La reforma laboral aprobada por el Senado ingresará en las próximas horas a la Cámara de Diputados y el oficialismo ya dejó en claro cuál será su estrategia: evitar modificaciones y acelerar la votación.
La ministra de Seguridad y referente política del espacio gobernante, Patricia Bullrich, fue categórica al fijar posición: “La ley ya está, es esta”, afirmó en referencia al texto que obtuvo media sanción en la Cámara alta.
El mensaje apunta a cerrar filas y evitar que el proyecto vuelva a foja de negociación parlamentaria.
La lógica legislativa detrás de la presión
El procedimiento parlamentario establece que si Diputados introduce cambios en el articulado, el proyecto debe regresar al Senado para su revisión. Ese escenario implicaría extender el debate y reabrir acuerdos que el oficialismo considera ya consolidados.
Por eso, la estrategia es clara: blindar el texto y convertirlo en ley antes del cierre del período extraordinario.
Desde el oficialismo sostienen que la reforma ya atravesó negociaciones con bloques dialoguistas y que el núcleo del proyecto no debería alterarse. Cualquier modificación podría poner en riesgo el equilibrio alcanzado en la Cámara alta.
Qué cambia con la reforma
El proyecto introduce modificaciones estructurales en el régimen laboral argentino. Entre sus ejes principales se destacan:
- Nuevas modalidades de contratación.
- Cambios en el sistema de indemnizaciones.
- Instrumentos alternativos para la resolución de conflictos laborales.
- Incentivos para la formalización del empleo.
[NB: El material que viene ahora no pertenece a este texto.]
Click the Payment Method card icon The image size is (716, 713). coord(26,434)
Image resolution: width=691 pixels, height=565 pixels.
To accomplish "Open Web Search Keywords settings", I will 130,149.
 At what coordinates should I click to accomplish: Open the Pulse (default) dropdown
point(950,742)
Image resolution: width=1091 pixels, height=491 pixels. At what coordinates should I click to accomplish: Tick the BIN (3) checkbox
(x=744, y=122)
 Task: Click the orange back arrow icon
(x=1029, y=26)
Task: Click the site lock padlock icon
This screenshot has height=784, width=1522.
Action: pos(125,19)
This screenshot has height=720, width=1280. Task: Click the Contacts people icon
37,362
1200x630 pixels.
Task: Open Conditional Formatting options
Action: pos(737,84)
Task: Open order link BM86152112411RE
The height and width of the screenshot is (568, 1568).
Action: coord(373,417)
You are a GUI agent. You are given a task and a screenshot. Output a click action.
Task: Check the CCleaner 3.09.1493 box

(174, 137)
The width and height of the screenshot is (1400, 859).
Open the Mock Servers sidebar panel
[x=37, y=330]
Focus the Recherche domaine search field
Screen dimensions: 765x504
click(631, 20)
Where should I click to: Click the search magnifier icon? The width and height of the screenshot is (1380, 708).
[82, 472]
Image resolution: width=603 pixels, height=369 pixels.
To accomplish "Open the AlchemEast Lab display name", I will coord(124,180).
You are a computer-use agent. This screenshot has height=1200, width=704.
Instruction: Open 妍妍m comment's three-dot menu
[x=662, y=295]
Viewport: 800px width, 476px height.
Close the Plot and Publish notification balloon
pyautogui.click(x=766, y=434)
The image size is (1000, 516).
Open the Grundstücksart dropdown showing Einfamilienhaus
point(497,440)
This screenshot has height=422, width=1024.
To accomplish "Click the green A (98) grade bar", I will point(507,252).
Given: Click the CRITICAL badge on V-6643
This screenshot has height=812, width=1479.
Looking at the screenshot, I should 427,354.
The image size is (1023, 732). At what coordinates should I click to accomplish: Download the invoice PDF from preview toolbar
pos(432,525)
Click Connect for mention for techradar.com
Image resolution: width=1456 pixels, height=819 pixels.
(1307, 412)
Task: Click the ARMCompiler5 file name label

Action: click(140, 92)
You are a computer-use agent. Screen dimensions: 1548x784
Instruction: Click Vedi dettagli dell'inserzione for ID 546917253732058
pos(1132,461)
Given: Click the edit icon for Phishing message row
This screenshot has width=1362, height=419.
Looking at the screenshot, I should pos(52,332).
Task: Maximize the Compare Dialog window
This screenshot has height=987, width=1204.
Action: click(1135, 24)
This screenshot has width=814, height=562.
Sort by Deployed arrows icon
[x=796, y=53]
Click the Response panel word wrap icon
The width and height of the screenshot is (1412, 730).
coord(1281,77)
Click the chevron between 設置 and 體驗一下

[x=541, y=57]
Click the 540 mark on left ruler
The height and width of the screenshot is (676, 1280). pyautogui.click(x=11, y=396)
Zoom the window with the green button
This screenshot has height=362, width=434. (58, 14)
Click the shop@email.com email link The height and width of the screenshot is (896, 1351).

El Gobierno sostiene que estas medidas permitirán reducir la litigiosidad, fomentar la inversión y dinamizar el mercado de trabajo.
Reacciones sindicales y oposición
La aprobación en el Senado se dio en un clima de fuerte tensión social, con movilizaciones y protestas en las inmediaciones del Congreso.
Centrales sindicales y sectores opositores advierten que la reforma puede implicar pérdida de derechos laborales y precarización en determinadas actividades.
Desde el oficialismo rechazan esa lectura y afirman que el nuevo esquema busca generar previsibilidad jurídica y promover la creación de empleo formal.
El desafío en Diputados
La Cámara baja será el escenario decisivo. El oficialismo deberá asegurar el número necesario para evitar modificaciones y lograr la sanción definitiva.
El resultado dependerá del acompañamiento de bloques aliados y de la disciplina interna del espacio gobernante.
En paralelo, el debate público continúa instalado en la agenda política y económica, con impacto directo en el clima social y empresarial.